Copy the material word for word, starting at the line containing "You are a computer-use" and going through the end of the material, with both ends included. Leave the pictures out of your answer.
___
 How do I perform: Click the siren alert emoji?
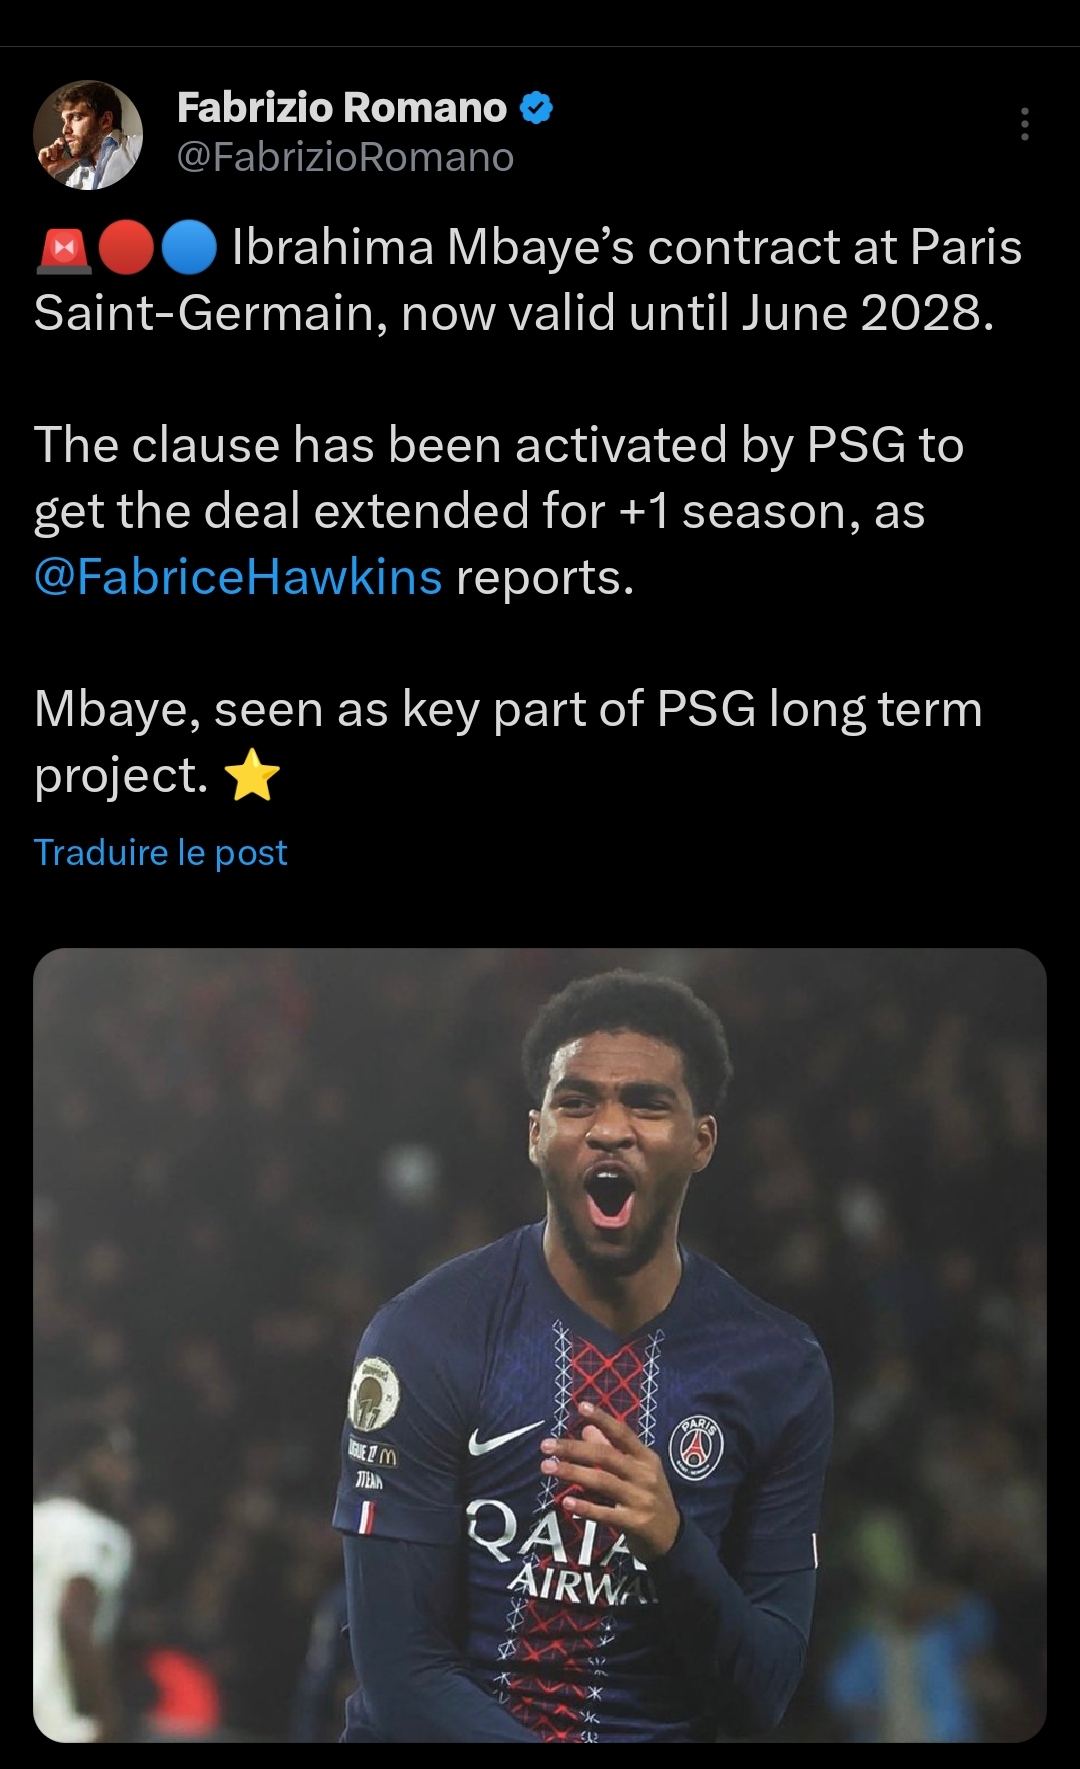point(63,250)
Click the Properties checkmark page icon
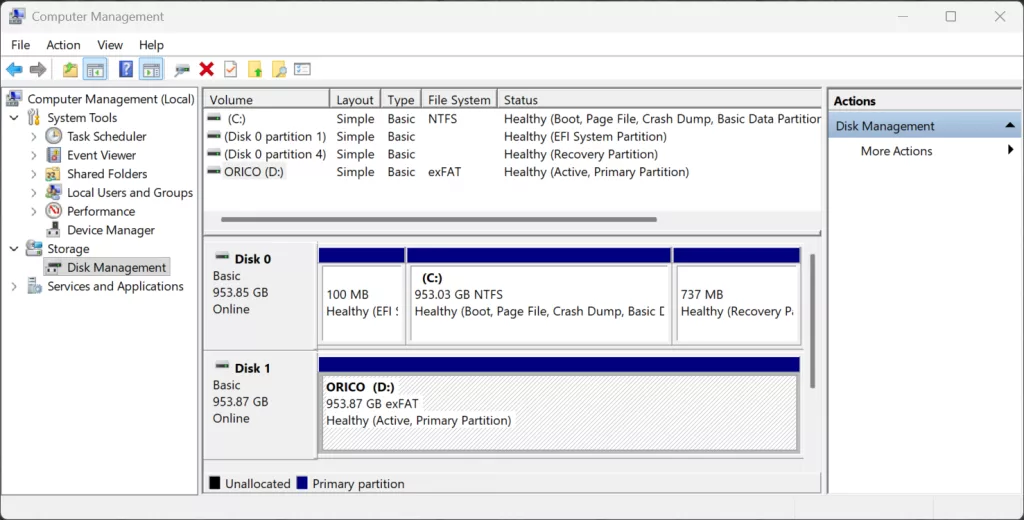 point(231,69)
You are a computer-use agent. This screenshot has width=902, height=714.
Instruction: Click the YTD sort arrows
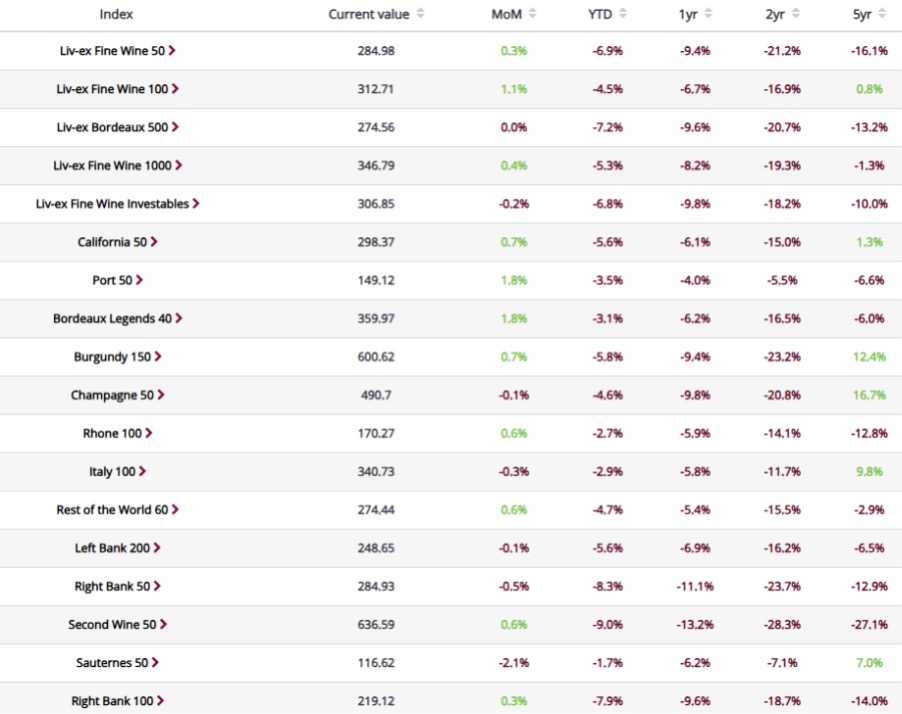coord(623,14)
___
◆ SOLUTION TO THE EXERCISE:
You are a computer-use agent. This screenshot has width=902, height=714.
Instruction: Click the YTD sort arrows
coord(623,14)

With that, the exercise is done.